We visit the Naga Akharas as well and see the holy men blessing people coming to honor and receive wisdom from them but we are satiated and are happy to stand and look from outside, driven in part by the difficult task of taking off our hiking boots and sitting cross legged on the floor. The wisdom gained for me was how deep the cultural and religious tradition of Hindu India remain, despite its new spirit of education and technology.

Beginning the long trek back to the hotel, a group of young men, some in saffron yellow but not monks, pushed past me and I felt some contact with my body. I soon after realized my iPhone in my pocket was gone. That led to an interesting visit to the police station without results which I will relate about in a later post. This is a place where removal of one piece of material goods may be seen as very irrelevant to one’s life. But I do regret losing all the photos I took today. Perhaps my lesson in impermanence.

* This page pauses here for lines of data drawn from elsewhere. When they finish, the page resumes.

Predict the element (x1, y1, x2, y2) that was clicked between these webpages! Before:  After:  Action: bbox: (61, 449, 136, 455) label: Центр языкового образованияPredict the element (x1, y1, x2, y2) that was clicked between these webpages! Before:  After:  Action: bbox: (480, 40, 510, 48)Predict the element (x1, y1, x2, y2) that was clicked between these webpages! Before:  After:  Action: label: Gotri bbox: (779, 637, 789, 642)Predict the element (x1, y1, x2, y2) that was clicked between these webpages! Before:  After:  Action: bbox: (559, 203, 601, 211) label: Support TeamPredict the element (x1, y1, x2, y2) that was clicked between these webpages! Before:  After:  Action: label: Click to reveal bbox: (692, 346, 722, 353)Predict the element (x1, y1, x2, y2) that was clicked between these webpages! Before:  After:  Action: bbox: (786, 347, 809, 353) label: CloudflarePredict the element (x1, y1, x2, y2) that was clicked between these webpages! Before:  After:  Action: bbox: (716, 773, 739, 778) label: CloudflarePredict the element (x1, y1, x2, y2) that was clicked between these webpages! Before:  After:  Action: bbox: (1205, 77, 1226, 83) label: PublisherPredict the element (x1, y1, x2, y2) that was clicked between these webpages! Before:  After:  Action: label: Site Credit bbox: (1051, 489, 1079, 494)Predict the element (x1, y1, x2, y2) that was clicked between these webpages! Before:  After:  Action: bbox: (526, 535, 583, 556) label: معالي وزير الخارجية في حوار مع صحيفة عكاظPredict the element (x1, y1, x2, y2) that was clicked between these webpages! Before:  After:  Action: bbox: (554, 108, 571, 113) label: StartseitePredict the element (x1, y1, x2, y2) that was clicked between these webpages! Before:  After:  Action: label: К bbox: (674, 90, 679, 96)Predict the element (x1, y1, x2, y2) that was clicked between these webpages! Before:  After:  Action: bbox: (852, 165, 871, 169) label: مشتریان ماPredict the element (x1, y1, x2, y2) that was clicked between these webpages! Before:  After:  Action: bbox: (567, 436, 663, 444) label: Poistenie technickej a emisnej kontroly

We walked about 10 miles today. Bill registered about 29,000 steps. Our feet are tired.

At dinner tonight, like other meals on this trip, I have asked the cook to prepare the brown rice I brought with me. At the camp, I told the head waiter and the chef that they were welcome to taste it when done. The waiter came back and told me he liked it very much as it reminded him of dinners in the village with his grandmother who cooked this kind of rice. I gave him my remaining bag when I left.
This was not an immersion into the waters of the confluence of rivers but into the world of deeply religious Hindu life. It was on so many levels an unforgettable day.
As my phone was stolen, all photos on this blog are by Bill.